Division of Nephrology, Department of Medicine IV, Ludwig-Maximilian's-University Hospital, Munich, Germany.
Division of Nephrology, Department of Medicine IV, Ludwig-Maximilian's-University Hospital, Munich, Germany
J Am Soc Nephrol. 2020 Dec;31(12):2773-2792. doi: 10.1681/ASN.2020040523. Epub 2020 Sep 16.
The roles of asymptomatic hyperuricemia or uric acid (UA) crystals in CKD progression are unknown. Hypotheses to explain links between UA deposition and progression of CKD include that () asymptomatic hyperuricemia does not promote CKD progression unless UA crystallizes in the kidney; () UA crystal granulomas may form due to pre-existing CKD; and () proinflammatory granuloma-related M1-like macrophages may drive UA crystal-induced CKD progression.

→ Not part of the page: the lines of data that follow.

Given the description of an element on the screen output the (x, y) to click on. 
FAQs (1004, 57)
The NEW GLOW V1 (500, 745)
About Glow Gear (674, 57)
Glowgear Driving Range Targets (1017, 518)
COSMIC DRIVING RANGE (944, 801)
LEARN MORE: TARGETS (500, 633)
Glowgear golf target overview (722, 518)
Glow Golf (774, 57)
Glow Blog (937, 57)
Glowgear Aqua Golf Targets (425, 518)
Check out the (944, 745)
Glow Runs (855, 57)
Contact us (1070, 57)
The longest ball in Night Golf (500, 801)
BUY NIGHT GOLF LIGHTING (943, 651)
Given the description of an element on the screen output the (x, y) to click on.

MALDI-FTICR mass spectrometry, immunohistochemistry, 3D confocal microscopy, and flow cytometry were used to characterize a novel mouse model of hyperuricemia and chronic UA crystal nephropathy with granulomatous nephritis. Interventional studies probed the role of crystal-induced inflammation and macrophages in the pathology of progressive CKD.
Asymptomatic hyperuricemia alone did not cause CKD or drive the progression of aristolochic acid I-induced CKD. Only hyperuricemia with UA crystalluria due to urinary acidification caused tubular obstruction, inflammation, and interstitial fibrosis. UA crystal granulomas surrounded by proinflammatory M1-like macrophages developed late in this process of chronic UA crystal nephropathy and contributed to the progression of pre-existing CKD. Suppressing M1-like macrophages with adenosine attenuated granulomatous nephritis and the progressive decline in GFR. In contrast, inhibiting the JAK/STAT inflammatory pathway with tofacitinib was not renoprotective.
Asymptomatic hyperuricemia does not affect CKD progression unless UA crystallizes in the kidney. UA crystal granulomas develop late in chronic UA crystal nephropathy and contribute to CKD progression because UA crystals trigger M1-like macrophage-related interstitial inflammation and fibrosis. Targeting proinflammatory macrophages, but not JAK/STAT signaling, can attenuate granulomatous interstitial nephritis.
无症状高尿酸血症或尿酸(UA)晶体在 CKD 进展中的作用尚不清楚。解释 UA 沉积与 CKD 进展之间联系的假说包括:(1)无症状高尿酸血症不会促进 CKD 进展,除非 UA 在肾脏中结晶;(2)UA 晶体肉芽肿可能由于预先存在的 CKD 形成;(3)促炎肉芽肿相关 M1 样巨噬细胞可能驱动 UA 晶体诱导的 CKD 进展。
MALDI-FTICR 质谱、免疫组织化学、3D 共聚焦显微镜和流式细胞术用于表征一种新型高尿酸血症和慢性 UA 晶体肾病伴肉芽肿性肾炎的小鼠模型。干预研究探讨了晶体诱导的炎症和巨噬细胞在进行性 CKD 病理中的作用。
单独无症状高尿酸血症本身不会导致 CKD 或驱动马兜铃酸 I 诱导的 CKD 进展。只有由于尿液酸化导致的尿酸结晶尿引起的高尿酸血症才会导致肾小管阻塞、炎症和间质纤维化。UA 晶体肉芽肿被促炎 M1 样巨噬细胞包围,在慢性 UA 晶体肾病的过程中发展较晚,并导致先前存在的 CKD 进展。用腺苷抑制 M1 样巨噬细胞可减轻肉芽肿性肾炎和肾小球滤过率的进行性下降。相比之下,用托法替尼抑制 JAK/STAT 炎症途径对肾脏没有保护作用。
除非 UA 在肾脏中结晶,否则无症状高尿酸血症不会影响 CKD 进展。UA 晶体肉芽肿在慢性 UA 晶体肾病中晚期发展,并导致 CKD 进展,因为 UA 晶体触发 M1 样巨噬细胞相关的间质炎症和纤维化。靶向促炎巨噬细胞而不是 JAK/STAT 信号通路可以减轻肉芽肿性间质性肾炎。